Garveyism: Garveyism is an aspect of Pan- Africanism and internationalism that refers to the economic, racial and political policies of UNIA-ACL founder Marcus Garvey. 

Pan- Africanism: Pan-Africanism (a.k.a Black Internationalism) is a worldwide movement that aims to encourage and strengthen bonds of solidarity between all indigenous and diaspora ethnic groups of African descent. At its core, pan-Africanism is a belief that "African people, both on the continent and in the diaspora, share not merely a common history, but a common destiny". Pan-Africanism is unity between Africans in the UK, Americas, the Caribbean and on the continent itself. 
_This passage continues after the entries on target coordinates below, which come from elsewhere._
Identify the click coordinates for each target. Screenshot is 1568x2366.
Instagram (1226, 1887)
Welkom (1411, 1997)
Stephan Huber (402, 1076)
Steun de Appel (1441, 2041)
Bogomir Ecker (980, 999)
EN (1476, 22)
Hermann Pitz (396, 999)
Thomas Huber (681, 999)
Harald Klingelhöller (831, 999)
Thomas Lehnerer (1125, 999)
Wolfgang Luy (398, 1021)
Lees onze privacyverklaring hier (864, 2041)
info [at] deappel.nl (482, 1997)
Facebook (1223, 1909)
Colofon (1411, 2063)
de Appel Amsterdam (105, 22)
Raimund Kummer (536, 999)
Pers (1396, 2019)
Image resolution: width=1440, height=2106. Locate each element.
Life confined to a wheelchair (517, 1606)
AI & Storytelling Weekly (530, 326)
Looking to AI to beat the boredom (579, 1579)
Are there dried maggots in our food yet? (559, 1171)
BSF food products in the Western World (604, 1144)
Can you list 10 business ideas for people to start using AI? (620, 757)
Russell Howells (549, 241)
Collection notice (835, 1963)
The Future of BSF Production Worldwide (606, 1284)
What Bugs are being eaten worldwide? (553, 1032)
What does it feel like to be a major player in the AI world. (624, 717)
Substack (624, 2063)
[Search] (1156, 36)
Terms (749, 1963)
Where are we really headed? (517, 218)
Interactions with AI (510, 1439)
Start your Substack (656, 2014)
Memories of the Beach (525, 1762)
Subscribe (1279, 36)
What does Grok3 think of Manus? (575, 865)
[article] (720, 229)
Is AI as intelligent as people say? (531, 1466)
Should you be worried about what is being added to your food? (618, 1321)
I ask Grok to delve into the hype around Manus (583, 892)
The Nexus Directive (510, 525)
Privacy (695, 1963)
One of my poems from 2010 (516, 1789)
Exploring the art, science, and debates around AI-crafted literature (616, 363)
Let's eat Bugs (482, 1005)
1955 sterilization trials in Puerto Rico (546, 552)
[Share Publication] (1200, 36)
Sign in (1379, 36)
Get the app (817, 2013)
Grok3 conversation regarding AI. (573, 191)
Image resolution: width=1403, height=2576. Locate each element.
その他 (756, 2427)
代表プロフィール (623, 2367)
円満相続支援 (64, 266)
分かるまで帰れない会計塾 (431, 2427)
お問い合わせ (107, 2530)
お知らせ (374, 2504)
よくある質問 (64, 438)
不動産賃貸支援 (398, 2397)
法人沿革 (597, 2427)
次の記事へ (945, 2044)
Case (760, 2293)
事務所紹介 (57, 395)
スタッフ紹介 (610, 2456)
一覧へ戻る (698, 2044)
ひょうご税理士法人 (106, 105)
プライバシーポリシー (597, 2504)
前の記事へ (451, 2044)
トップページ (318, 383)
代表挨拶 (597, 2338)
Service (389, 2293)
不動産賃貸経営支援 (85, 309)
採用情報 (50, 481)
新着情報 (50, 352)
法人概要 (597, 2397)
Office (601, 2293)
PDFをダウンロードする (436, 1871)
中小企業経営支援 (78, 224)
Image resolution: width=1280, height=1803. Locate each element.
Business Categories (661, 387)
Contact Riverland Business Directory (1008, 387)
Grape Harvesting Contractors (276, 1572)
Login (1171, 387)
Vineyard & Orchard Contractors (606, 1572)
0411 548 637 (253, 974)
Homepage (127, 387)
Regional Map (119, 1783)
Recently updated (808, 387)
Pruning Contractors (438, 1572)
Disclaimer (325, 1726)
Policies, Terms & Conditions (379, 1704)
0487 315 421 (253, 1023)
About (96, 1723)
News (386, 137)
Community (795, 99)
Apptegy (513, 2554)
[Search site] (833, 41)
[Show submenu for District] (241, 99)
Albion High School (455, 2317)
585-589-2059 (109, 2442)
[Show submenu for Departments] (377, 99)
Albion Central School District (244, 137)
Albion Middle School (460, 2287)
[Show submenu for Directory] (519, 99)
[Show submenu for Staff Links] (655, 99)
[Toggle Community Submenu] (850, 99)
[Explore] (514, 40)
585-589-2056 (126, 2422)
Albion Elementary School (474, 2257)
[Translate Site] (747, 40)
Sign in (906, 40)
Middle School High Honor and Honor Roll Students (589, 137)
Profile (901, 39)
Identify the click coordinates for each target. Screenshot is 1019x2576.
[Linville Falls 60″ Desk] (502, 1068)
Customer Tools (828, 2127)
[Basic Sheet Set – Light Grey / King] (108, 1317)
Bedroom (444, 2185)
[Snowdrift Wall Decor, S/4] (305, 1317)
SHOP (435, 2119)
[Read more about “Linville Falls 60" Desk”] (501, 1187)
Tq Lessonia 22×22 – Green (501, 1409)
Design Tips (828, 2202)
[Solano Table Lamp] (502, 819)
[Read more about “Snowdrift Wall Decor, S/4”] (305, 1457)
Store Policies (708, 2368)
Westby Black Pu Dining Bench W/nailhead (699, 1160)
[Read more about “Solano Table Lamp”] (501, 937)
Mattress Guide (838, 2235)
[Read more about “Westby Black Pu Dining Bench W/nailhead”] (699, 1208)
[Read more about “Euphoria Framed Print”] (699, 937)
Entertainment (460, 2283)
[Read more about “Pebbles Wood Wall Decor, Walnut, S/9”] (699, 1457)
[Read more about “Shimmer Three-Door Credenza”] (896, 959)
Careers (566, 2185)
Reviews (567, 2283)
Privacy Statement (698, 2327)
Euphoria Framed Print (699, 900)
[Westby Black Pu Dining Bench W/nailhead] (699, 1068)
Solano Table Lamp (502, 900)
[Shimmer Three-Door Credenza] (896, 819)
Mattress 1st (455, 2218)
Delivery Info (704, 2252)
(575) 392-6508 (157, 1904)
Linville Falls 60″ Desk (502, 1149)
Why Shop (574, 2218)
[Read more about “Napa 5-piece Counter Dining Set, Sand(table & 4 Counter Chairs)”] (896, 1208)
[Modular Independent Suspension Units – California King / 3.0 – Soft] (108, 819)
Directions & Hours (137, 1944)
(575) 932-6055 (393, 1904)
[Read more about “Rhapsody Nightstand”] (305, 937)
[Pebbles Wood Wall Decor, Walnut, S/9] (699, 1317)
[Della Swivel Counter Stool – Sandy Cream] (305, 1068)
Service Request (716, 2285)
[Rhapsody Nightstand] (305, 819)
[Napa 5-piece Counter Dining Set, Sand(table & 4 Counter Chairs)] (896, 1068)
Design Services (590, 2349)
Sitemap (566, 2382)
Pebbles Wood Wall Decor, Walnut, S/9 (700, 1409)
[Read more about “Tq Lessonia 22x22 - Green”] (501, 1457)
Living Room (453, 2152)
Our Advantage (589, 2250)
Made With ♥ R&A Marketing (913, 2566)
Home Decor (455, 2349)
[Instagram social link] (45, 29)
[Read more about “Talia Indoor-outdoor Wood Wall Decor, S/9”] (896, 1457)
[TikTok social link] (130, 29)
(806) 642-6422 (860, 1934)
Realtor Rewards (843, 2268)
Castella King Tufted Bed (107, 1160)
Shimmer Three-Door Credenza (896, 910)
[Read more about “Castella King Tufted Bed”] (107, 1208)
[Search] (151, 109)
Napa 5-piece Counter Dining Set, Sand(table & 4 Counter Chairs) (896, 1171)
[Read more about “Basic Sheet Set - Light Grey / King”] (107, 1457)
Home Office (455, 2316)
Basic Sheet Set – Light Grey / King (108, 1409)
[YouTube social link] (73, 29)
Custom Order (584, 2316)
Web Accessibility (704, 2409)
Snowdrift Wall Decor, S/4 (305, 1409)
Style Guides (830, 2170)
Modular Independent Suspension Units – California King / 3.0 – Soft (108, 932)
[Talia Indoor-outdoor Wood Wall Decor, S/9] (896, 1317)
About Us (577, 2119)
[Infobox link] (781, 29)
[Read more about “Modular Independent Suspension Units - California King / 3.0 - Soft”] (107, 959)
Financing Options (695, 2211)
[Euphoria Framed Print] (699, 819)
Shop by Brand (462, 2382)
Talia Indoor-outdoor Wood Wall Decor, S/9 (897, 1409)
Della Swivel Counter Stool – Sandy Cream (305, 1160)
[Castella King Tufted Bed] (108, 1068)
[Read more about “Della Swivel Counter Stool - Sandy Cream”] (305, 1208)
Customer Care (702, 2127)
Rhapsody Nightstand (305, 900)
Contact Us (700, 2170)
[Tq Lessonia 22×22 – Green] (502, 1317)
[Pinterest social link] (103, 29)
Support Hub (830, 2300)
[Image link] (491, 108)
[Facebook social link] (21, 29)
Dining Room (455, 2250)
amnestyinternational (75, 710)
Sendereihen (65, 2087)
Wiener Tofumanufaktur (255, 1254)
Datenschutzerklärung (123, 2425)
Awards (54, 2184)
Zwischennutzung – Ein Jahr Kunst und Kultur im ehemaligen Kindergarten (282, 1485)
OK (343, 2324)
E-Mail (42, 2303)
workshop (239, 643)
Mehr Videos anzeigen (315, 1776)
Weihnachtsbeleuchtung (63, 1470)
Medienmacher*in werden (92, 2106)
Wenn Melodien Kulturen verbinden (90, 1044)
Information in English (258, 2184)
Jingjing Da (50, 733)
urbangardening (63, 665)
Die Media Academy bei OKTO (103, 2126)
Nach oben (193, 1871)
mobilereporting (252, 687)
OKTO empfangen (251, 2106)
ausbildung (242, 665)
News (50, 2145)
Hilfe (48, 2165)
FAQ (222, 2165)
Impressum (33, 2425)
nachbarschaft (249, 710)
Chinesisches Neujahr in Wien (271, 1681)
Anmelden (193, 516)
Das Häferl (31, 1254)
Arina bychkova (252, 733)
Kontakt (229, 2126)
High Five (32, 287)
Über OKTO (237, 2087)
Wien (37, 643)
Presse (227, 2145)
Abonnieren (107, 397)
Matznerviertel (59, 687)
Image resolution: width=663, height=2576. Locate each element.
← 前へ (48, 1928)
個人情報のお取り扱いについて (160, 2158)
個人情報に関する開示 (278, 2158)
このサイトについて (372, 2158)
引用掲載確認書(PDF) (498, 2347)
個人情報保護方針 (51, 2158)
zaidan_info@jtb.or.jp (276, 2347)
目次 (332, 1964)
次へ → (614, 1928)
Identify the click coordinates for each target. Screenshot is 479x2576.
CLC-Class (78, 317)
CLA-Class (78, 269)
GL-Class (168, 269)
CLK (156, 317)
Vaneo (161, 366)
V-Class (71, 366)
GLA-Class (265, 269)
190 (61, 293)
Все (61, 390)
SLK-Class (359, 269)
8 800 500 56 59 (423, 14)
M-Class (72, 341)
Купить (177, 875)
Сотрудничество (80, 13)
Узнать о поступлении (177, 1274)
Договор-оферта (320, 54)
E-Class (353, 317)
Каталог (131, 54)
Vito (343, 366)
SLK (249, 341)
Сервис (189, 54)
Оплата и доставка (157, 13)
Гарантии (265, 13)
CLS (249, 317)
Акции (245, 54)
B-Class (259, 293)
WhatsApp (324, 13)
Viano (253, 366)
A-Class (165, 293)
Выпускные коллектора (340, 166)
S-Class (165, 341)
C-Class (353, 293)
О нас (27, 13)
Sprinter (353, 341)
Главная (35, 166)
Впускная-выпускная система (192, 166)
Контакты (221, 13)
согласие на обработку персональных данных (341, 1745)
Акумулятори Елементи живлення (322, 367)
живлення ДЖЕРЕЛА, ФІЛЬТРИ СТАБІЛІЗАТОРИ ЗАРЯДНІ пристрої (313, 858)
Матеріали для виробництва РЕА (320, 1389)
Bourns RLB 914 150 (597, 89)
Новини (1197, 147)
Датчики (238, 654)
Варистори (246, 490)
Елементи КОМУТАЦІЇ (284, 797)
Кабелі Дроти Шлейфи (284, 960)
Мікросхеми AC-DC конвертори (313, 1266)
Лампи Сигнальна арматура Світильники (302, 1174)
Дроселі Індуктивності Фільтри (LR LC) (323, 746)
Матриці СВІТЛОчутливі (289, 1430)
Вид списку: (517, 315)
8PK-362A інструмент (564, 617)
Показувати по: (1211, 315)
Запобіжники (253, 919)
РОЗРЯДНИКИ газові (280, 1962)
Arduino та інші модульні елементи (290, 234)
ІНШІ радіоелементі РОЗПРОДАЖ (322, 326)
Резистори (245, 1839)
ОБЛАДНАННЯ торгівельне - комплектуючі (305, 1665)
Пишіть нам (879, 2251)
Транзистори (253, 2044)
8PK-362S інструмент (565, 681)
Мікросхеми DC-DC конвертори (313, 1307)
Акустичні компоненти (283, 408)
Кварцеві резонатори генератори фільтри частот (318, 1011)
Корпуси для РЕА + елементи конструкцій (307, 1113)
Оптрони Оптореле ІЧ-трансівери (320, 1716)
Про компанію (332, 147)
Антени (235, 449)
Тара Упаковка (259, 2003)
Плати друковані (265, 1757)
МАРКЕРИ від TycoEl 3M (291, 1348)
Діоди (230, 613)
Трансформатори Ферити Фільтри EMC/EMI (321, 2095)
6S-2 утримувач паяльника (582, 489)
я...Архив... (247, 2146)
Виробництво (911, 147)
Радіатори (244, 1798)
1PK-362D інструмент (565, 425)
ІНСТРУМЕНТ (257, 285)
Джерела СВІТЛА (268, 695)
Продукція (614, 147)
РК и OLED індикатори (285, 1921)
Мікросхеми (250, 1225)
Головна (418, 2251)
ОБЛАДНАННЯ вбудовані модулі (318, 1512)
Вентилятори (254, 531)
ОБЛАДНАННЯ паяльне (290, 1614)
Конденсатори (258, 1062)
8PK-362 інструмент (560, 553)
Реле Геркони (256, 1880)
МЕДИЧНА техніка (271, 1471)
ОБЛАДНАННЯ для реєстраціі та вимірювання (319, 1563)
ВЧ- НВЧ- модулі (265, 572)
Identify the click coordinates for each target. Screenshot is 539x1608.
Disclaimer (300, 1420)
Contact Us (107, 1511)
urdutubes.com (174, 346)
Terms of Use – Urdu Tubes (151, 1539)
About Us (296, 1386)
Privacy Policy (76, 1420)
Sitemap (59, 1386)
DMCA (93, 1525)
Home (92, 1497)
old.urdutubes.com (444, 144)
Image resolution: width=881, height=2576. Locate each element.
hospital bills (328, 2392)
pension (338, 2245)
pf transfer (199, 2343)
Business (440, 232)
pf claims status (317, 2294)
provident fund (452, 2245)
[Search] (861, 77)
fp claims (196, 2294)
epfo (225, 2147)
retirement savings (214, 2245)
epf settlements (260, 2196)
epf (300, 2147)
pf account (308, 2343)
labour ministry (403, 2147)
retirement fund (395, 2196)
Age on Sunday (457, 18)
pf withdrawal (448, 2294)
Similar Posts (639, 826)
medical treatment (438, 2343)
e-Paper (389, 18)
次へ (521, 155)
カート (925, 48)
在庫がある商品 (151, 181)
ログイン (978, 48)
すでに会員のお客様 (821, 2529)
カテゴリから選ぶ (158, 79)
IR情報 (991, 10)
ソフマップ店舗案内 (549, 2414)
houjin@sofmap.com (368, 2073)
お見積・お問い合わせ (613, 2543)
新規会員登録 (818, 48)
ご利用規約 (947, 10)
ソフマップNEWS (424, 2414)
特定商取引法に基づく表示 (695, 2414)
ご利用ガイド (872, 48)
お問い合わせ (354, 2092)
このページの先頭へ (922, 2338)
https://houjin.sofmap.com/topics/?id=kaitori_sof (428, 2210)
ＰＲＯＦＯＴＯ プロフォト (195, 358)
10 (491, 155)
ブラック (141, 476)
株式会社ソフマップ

Black Internationalism:  Black Liberation Struggles although situated mainly in specific localities are connected in some conscious way to an overarching notion of Black Liberation. At the core of Black Internationalism is the ideal of universal emancipation

Afrophobia: Afrophobia or Anti-African sentiment is a perceived fear and hatred of the cultures and peoples of Africa.

Afrocentrism: is an approach to the study of world history that focuses on the history of people of African descent.

Afro-Centricity: Is a worldview that positions the Views and perscriptives on matters from a view informed by the African world experience rooted in our historiography as Africans. 

Colourism: the preferential treatment of lighter-skinned individuals compared with their darker-skinned counterparts.

Featurism: A form of eurocentric architectural design based around promoting and valuing certain facial features”. Society’s acceptance or preferring certain features over others (i.e. European features over perceived or common African features).

Hair Texture Discrimination : Curl pattern discrimination that sees hair that is perceived as  thicker to some or more closer texture to an Afro being seen as undesirable and being view negatively

Misogynoir : Misogynoir is misogyny directed towards black women where race and gender both play roles in bias. The term was coined by Moya Bailey, who created the term to address misogyny directed toward black women in American/ Western visual and popular culture

Afro-Futruism : Afrofuturism (coined by Mark Daley)  can be defined as the intersection of imagination, technology, the future and liberation” It is the philosophy and art of science fiction, and history that traverses across African Diaspora culture rooted in African cultures mixed with technology. It is a way of imagining possible futures through a black cultural lens outside the white narratives rooted in anti-blackness.

Wakandafication: Term by Jade Bentil. The mixing of African cultures together in a fictional way like in Wakanda,  to showcase African as one homogenous culture. This invalidates individual Black cultural production and feeds into the idea that Africa is one country.